» Task item
Please output exactly the part of the records below that opens with the line containing "Task: Click the trigger" and closes with the line containing "698x433 pixels.", both lines included, and nothing else.

(Saved data entries)

:::

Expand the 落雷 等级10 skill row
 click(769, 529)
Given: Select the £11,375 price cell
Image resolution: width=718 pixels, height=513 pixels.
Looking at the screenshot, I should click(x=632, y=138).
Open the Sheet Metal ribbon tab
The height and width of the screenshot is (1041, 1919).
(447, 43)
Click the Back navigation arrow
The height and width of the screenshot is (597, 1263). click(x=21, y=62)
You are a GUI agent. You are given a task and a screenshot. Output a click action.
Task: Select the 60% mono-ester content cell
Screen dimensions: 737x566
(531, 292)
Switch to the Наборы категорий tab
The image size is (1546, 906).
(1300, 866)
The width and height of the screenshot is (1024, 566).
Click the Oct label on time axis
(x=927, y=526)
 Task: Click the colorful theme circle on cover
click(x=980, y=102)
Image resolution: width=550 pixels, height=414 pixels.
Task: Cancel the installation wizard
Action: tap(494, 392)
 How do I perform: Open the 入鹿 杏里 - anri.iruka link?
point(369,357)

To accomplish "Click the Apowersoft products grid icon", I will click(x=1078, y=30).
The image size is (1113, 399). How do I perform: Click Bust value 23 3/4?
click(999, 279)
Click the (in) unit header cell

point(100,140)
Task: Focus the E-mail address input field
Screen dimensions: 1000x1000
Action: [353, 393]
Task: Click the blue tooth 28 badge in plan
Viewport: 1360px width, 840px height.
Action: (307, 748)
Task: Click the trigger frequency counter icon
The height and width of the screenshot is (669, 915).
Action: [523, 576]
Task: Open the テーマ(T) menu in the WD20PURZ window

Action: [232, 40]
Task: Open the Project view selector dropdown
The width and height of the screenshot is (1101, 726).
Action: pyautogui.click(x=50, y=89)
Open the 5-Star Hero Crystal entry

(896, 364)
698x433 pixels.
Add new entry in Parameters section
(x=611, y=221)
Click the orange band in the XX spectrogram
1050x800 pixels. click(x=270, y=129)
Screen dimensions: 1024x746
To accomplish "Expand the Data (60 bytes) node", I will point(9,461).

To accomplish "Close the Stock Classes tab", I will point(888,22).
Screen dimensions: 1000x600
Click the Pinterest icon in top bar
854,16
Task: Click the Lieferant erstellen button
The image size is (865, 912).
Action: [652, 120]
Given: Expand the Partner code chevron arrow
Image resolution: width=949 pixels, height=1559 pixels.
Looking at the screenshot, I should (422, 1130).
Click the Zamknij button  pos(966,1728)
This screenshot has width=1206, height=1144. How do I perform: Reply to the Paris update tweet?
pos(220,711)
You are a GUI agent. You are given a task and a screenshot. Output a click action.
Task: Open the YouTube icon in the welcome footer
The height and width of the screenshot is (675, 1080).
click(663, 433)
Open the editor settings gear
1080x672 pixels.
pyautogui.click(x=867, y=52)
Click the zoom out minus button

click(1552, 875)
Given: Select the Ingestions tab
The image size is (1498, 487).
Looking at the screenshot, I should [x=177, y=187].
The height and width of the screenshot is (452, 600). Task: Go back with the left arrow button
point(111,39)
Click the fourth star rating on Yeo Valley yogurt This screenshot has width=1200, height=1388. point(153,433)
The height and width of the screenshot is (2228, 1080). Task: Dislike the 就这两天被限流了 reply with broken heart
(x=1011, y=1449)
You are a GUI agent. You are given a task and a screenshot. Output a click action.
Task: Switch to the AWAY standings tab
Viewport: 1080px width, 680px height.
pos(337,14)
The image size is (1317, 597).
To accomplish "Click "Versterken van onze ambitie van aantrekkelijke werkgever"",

:::

» Answer to this task
Task: Click the trigger frequency counter icon
The height and width of the screenshot is (669, 915).
Action: [523, 576]
Task: Open the テーマ(T) menu in the WD20PURZ window

Action: [232, 40]
Task: Open the Project view selector dropdown
The width and height of the screenshot is (1101, 726).
Action: pyautogui.click(x=50, y=89)
Open the 5-Star Hero Crystal entry

(896, 364)
698x433 pixels.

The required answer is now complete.